At long last, after several attempts, I leave for Haiti on a research trip as part of the grant I won from the Speculative Literature Foundation. Yes, right after Hurricane Sandy ravaged through the little island, and ironically New York City as well. There’s no denying that hurricanes are forces. And I’ll be retracing Sandy’s path.
There’s so much more I can say about this because I’m extremely critical about these things. But given my environment where ideas and events are not supported by any sort of spiritual cosmology (a hurricane, the force of Oya, guardian of cemeteries, joins forces with Gede, also the guardian of cemeteries, change and transition—what does that mean?), my fears are simply just that, fears.

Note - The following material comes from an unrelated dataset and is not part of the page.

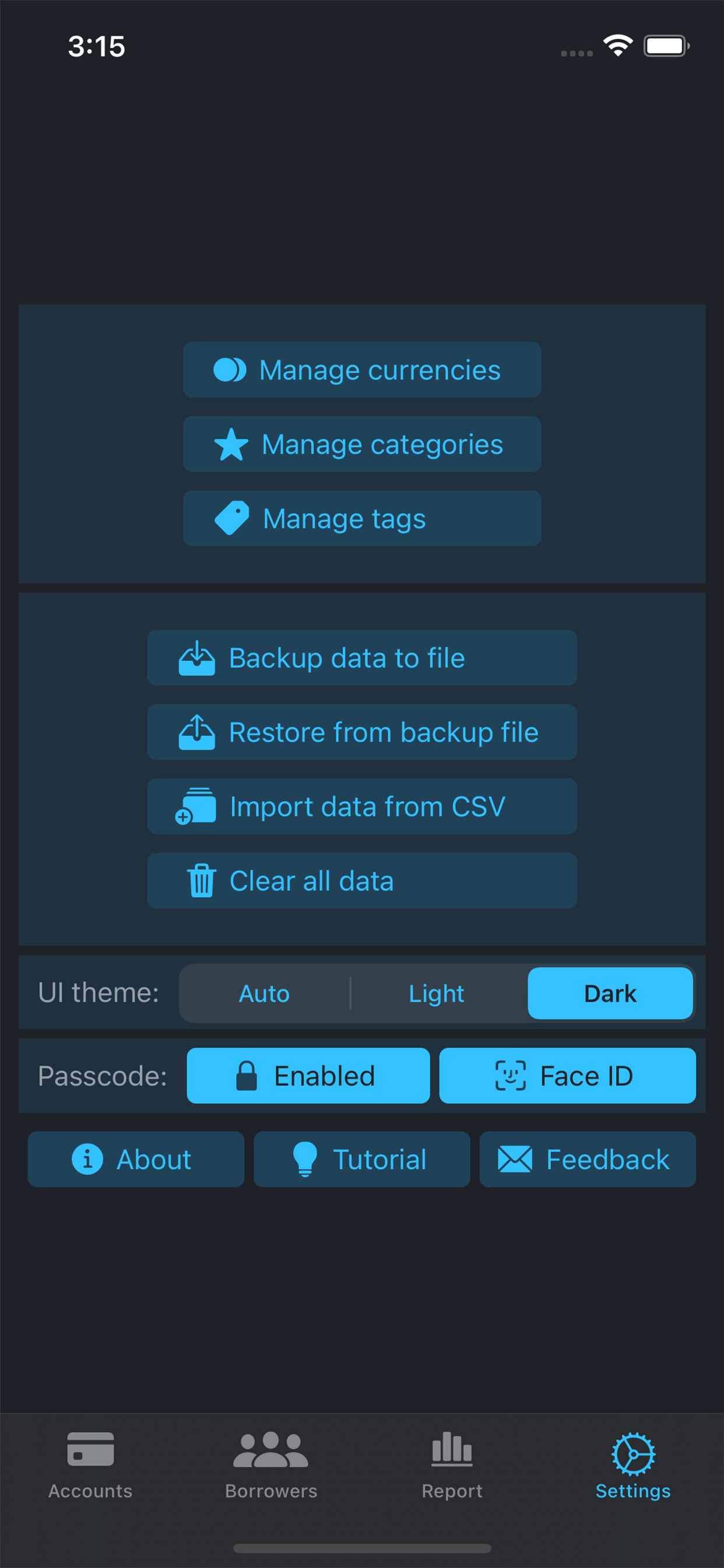Click the Backup data inbox-arrow icon

coord(196,658)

I’m going to Haiti to research my novel in (perpetual) progress. Initially, I wanted to travel between Port-au-Prince and Santo Domingo, DR and visit the bateyes, Massacre River, Sonia Pierre’s organization, etc. Yes, a hefty journey (and Sonia Pierre unfortunately passed away last December). But ultimately, the DR/Haiti relationship is not the story I’m telling.

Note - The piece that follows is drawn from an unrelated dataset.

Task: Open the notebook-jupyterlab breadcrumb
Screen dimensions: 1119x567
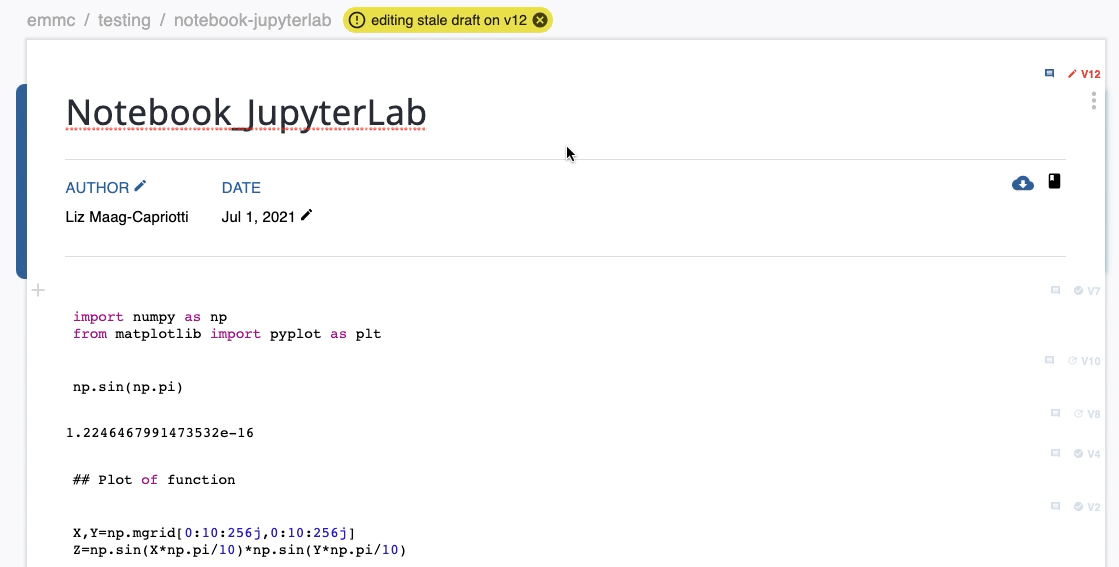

My story is of Haiti’s magical world, this island of Kiskeya and the unseen spirits that aided its people through a successful revolution, self-governance, preserving culture and tradition, and in spite of all this, according to the media, continued political corruption, violence, and “suffering.” The worst photos being circulated of Hurricane Sandy’s aftermath are of Haiti. So it makes absolute sense to investigate how Haitians view death. So Gédé it is. Or Féte de Morts. Day of the Dead. All Souls Day. The ancestors.

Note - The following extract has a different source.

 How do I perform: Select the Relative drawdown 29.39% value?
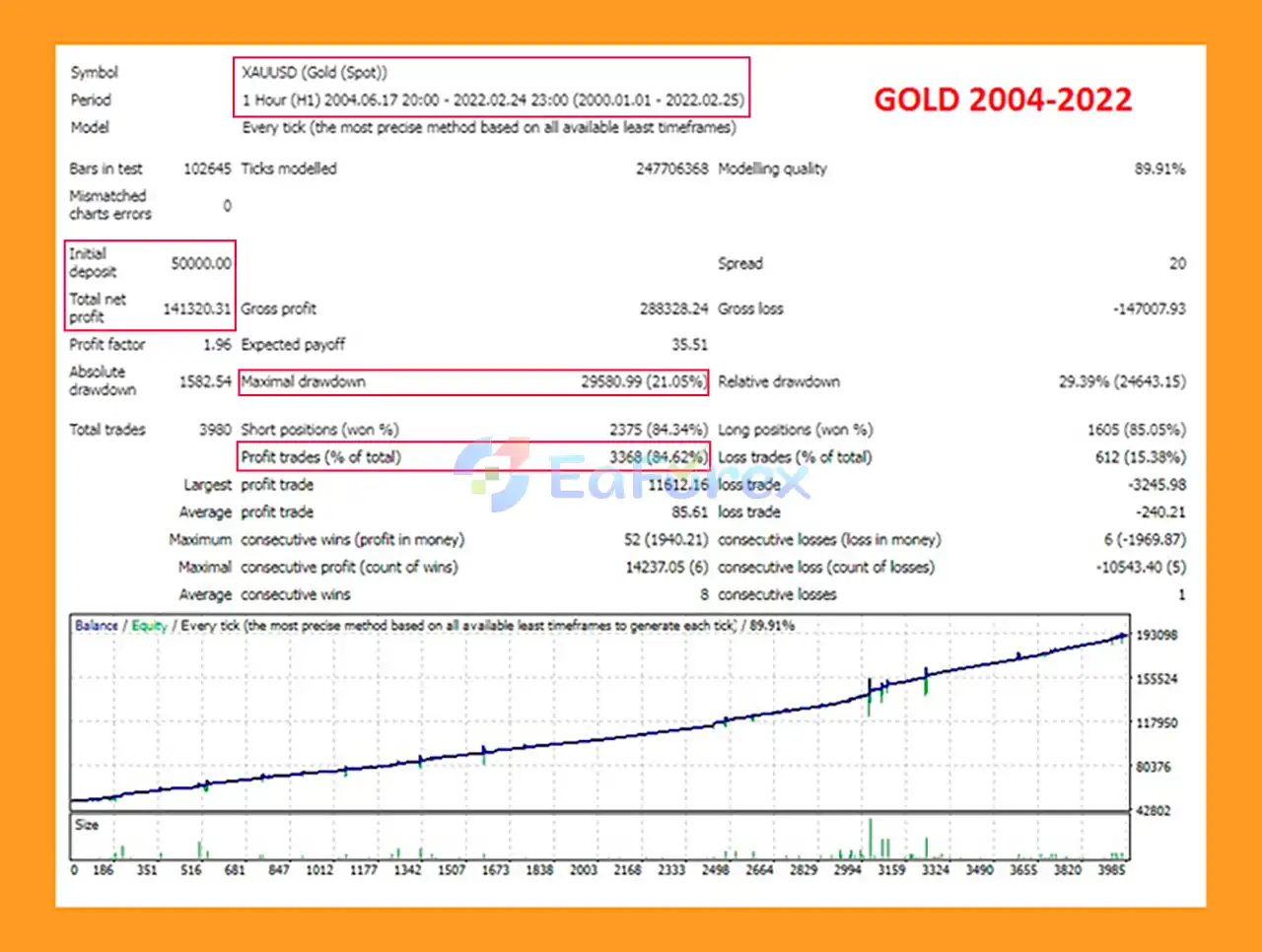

1. Yes, Gédé looks…scary. Skeletons and coffins and lewd dancing and alcohol (spirits). The epitome of all the negative representations of Vodou. Yes, I fear it a bit. Not for any of the obvious reasons, but because I have an intellectual understanding of what death means in a place like Haiti. By celebrating Gédé, we honor those who passed. But in my little pre-occupied mind, I can’t help but to think of those who lost their lives violently, without cause, and whose death could have been prevented by simple things like adequate nutrition, clean water, and decent shelter. When those spirits are called forth from their underworld homes, are they bitter? Angry? Do they want vengeance on the living? And I’m not talking just a few here, but the hundreds and thousands who have perished in one single moment—a deadly hurricane, a capsized boat, the recent earthquake. Even those who lost their lives in the Haitian Revolution and wander through Haiti over time as ghosts to witness what has become of the nation they fought for—they must be pissed. But part of me also understands that these preconceived notions of what Gédé actually represents have been instilled in me since childhood, the media, and other Haitians. There’s science in Vodou and every other indigenous cosmology and mythology. And if I’m to represent it in my writing, I’m careful not to do what so many other non-Haitians have done with Vodou in fiction. Hence, a research trip right into the heart of Gédé. His day is celebrated from November 1st and the following days. His colors are purple and black. Gédé in Brooklyn is one thing, but Gédé in Port-au-Prince is a whole other mambo-jambo. Yeesh.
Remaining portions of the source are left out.